When you understand this you’ll also recognise that a brand is continually evolving. A new stakeholder will share your values and beliefs, but will also bring with them their own traits. These will change the brand formula to some extent and you need to keep on top of this. It’s why you’ll find successful businesses always have a senior marketer who is responsible for monitoring the changes that take place as their community expands.

It’s not just about the relationship you have with stakeholders either. A brand model will provide a constant source of reference when making decisions at every level and in every area of your business. Faced with choices about strategy, acquisitions or divestments, hiring, or anything else for that matter you should be asking whether and how these will contribute to the reinforcement of your brand and delivery of its, all important, promise.

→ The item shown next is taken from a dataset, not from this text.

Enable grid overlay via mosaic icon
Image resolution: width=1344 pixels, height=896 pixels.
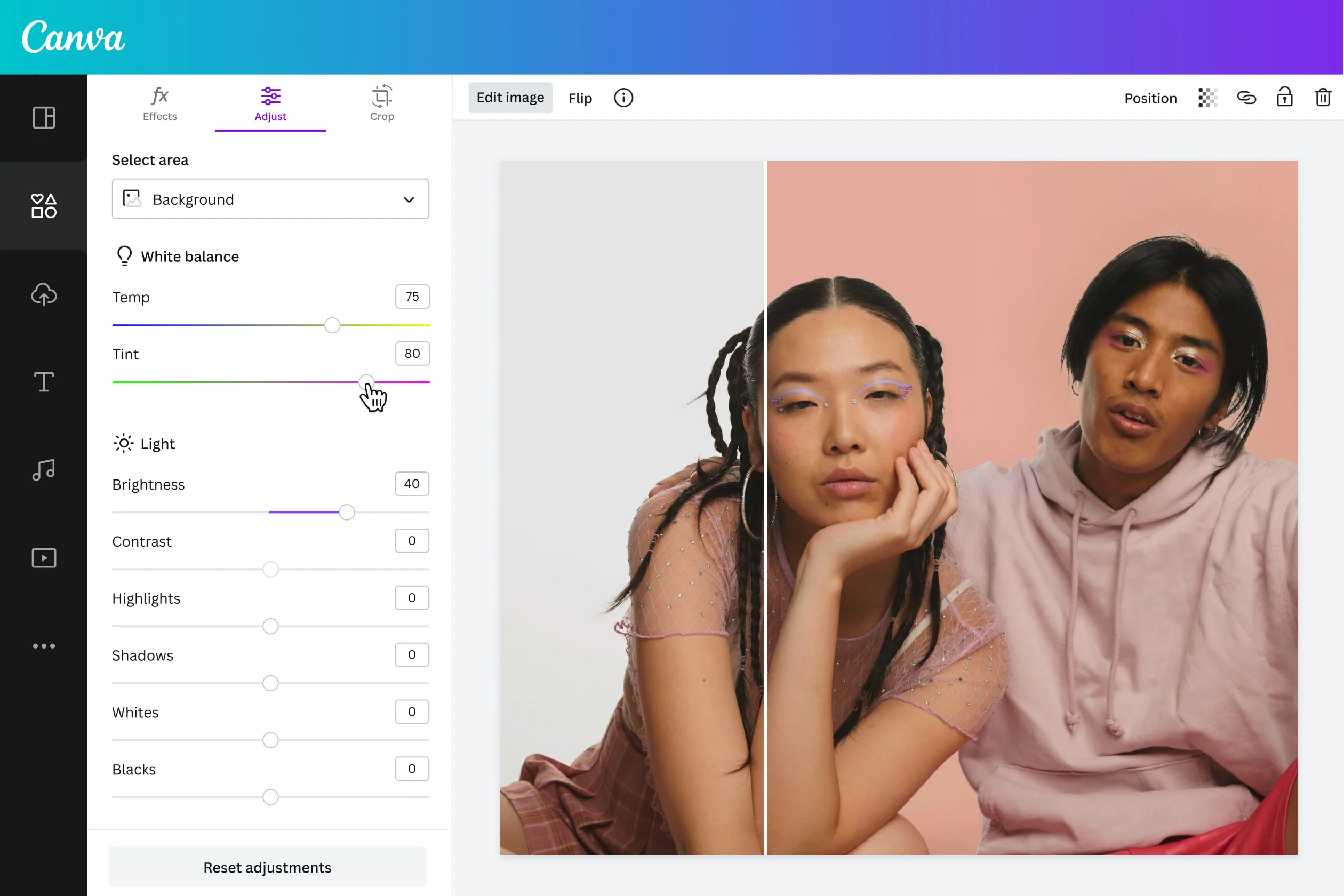point(1207,97)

Unless your brand is toxic, clarifying and reflecting it consistently in your words and actions will only make your recruitment process simpler. If it’s attractive enough, you can easily become an employer of choice and that’s how you are able to hire top talent.

I helped one of my clients who had suffered high staff churn and difficult recruitment for years, create a graduate scheme with defined career pathways and take it to schools and college-leavers as a road-show. The outcome was nothing short of spectacular. The business was re-invigorated, churn was dramatically reduced it gave the organisation the opportunity to add new products and services to their business. These in turn make their proposition more complete, which made customers more closely engaged and drove revenue. It also led to a number of acquisition opportunities.

Everything in your organisation is linked and effects will rub off from one area to another. You can be an employer of choice, hire top talent and make them never want to leave, but it all starts with defining your brand and building a community that has real world relevance in both good and bad times.